If you simply assume that every online buyer is in a rush to find something, then give them as many good points towards your own product as possible. Having someone message you 50 questions for information that you could have easily conveyed in an image or description is not the best use of your time.
Being a mum is in no way a hindrance
You might think that it’s all well and good for 23-year-old Sophia Amoruso to start an online business without children, but she’s not the only kick-ass woman to make a living via e-commerce. These are some of the most successful mothers/entrepreneurs. Many of these women created and sold products from scratch, but it’s still interesting to discover that motherhood isn’t a barrier towards being a girlboss.

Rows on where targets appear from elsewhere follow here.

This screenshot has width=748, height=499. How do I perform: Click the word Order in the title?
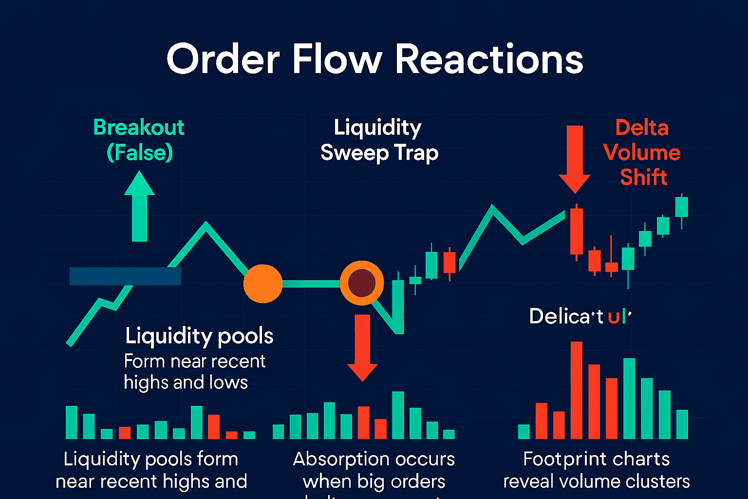223,59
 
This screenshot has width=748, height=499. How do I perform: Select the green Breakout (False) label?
139,140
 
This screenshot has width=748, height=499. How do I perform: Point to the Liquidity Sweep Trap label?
379,140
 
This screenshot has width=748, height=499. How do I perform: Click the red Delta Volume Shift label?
642,152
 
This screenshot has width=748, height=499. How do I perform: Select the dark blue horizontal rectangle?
125,276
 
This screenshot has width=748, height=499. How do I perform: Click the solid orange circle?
263,284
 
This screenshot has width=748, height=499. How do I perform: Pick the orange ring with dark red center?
362,283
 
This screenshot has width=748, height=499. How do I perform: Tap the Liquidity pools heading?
199,336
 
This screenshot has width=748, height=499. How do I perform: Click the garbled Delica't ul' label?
580,316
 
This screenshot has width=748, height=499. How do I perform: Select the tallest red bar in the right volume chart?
577,390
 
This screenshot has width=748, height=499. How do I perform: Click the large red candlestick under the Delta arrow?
577,231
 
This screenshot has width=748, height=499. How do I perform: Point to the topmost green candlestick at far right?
681,207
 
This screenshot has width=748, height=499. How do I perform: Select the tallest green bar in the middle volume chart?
398,415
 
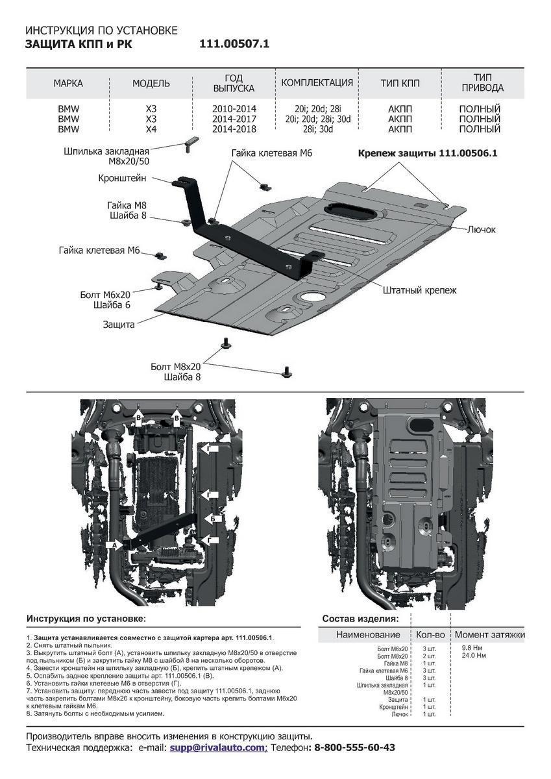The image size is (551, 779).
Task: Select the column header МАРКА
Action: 68,84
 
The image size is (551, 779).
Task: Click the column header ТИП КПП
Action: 400,84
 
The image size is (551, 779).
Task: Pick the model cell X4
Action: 151,129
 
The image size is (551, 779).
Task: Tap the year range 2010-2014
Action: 234,109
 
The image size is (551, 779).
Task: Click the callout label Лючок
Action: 481,230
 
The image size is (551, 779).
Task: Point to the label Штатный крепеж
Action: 419,290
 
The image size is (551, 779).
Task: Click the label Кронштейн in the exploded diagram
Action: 124,178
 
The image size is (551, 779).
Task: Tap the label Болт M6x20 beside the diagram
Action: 108,294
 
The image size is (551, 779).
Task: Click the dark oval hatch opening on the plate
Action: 345,210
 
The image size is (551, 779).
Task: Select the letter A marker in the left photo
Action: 115,546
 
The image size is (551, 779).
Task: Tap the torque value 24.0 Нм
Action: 473,656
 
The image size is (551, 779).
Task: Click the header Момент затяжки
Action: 489,634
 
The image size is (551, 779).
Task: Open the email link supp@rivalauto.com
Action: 218,748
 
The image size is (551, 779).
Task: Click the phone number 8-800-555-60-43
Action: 354,748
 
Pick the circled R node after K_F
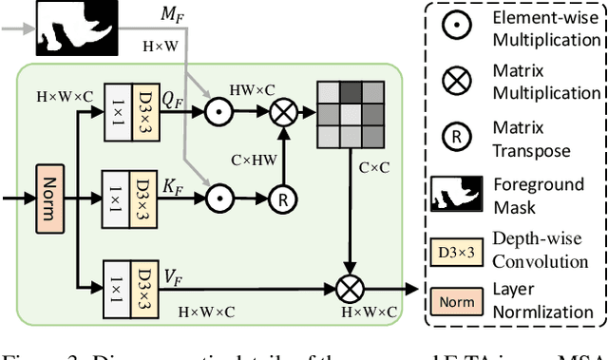coord(280,199)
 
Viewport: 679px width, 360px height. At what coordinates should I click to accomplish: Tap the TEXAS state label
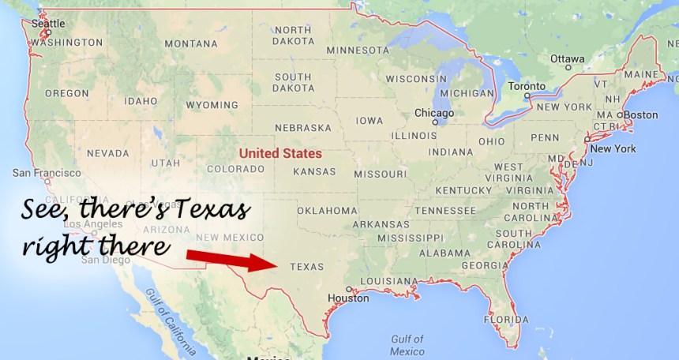[307, 267]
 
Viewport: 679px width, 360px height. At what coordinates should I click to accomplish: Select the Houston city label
[348, 298]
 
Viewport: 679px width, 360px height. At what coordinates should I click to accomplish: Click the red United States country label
[280, 154]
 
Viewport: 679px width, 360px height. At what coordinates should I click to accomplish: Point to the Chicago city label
[434, 113]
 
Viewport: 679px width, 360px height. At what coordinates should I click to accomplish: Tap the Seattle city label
[48, 24]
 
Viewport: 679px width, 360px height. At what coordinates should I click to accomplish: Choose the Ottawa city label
[567, 58]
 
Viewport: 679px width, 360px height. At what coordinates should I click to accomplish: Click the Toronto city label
[527, 86]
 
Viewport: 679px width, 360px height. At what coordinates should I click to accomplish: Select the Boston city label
[640, 114]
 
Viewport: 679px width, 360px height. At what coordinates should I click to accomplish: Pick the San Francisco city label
[46, 173]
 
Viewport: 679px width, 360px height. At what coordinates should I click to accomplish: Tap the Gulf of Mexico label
[407, 345]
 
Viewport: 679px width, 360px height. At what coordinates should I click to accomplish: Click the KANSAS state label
[314, 171]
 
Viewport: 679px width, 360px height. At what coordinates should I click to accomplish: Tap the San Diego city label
[103, 259]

Don’t undervalue or overvalue your items
Many vendors have kicked themselves over selling an item that is worth way more than previously thought. Stories of people paying $5 for something at a flea market that is actually worth around $500,000 are not uncommon. On the other hand, potential buyers will quickly skim over your item if it’s at a price that is a lot more than at a competitor’s store. Remember, unless what you’re selling is very hard to find elsewhere, you don’t want to lose a customer at the last second just because you wanted some extra money. Have a fair price and no one will have a right to complain.